_DATA IN THIS EXERCISE_:
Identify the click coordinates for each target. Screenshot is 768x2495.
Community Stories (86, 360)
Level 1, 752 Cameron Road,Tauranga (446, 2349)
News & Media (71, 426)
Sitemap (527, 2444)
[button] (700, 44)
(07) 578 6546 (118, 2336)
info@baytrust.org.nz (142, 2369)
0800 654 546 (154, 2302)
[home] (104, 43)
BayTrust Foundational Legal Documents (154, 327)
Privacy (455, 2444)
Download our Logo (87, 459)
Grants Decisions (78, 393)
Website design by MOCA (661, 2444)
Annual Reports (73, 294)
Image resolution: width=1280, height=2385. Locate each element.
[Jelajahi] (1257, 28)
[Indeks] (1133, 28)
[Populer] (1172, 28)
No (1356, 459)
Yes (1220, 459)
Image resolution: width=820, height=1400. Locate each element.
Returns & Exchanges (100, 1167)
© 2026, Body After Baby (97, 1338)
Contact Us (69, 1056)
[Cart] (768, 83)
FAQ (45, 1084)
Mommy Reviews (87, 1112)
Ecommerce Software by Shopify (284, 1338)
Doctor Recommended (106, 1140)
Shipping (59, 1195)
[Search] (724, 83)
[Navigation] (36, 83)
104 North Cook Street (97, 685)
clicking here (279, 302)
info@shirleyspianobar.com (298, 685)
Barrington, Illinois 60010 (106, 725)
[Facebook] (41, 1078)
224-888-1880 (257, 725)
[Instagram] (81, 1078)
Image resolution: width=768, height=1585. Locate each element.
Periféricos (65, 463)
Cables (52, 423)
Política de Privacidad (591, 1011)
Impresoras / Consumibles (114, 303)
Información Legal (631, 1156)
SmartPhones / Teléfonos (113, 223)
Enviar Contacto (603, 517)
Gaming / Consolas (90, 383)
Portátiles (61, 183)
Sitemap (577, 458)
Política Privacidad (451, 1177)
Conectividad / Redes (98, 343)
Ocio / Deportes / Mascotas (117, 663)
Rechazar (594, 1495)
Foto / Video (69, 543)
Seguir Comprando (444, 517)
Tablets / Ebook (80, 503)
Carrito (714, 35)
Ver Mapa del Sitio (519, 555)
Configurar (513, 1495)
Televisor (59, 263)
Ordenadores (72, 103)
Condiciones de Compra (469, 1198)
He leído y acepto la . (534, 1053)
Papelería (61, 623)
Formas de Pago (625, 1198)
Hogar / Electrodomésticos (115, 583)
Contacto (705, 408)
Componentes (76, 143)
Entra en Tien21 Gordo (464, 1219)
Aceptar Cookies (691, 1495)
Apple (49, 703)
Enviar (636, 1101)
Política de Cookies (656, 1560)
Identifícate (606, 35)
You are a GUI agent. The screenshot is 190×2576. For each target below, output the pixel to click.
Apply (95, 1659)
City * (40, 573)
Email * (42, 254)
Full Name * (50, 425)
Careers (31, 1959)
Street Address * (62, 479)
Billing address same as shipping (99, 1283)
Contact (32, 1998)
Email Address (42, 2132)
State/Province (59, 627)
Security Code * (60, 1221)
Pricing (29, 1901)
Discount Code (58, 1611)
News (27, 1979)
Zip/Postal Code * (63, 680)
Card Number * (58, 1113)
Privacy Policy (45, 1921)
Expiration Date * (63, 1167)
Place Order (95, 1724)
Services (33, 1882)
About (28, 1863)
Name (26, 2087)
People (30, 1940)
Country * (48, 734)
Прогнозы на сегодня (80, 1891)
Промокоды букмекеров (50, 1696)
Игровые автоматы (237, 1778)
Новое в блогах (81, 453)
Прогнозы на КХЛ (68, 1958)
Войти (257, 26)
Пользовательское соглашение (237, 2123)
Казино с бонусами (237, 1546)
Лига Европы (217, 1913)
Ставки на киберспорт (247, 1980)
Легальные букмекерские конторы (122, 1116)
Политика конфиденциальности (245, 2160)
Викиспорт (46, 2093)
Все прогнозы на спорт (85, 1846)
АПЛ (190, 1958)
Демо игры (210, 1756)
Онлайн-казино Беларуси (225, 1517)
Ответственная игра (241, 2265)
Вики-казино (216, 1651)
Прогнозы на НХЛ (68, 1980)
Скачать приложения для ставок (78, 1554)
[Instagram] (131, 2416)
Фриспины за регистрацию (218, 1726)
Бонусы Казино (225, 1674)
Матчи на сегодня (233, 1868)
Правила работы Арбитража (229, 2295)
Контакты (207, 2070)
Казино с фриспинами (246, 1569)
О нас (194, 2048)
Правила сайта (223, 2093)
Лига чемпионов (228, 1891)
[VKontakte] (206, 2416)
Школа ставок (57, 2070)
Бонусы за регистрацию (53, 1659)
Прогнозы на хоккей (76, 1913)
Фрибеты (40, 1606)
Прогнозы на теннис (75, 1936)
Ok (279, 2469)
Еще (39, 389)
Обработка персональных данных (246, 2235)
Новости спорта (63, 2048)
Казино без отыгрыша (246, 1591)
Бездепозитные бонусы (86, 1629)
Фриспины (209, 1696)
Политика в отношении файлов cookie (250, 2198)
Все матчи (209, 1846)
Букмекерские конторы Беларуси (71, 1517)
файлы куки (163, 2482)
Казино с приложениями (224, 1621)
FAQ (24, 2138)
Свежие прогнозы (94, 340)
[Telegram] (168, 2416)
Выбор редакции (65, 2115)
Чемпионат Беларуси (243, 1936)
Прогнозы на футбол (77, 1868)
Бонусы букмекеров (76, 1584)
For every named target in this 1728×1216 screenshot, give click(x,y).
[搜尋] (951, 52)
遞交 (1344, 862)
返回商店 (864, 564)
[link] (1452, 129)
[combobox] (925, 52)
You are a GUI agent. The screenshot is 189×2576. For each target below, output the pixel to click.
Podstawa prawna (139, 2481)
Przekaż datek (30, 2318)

_YOUR GOAL_:
Going through the entries above, report how many lines include the string "конторы". The number alone is the answer.

_TASK SOLUTION_:
2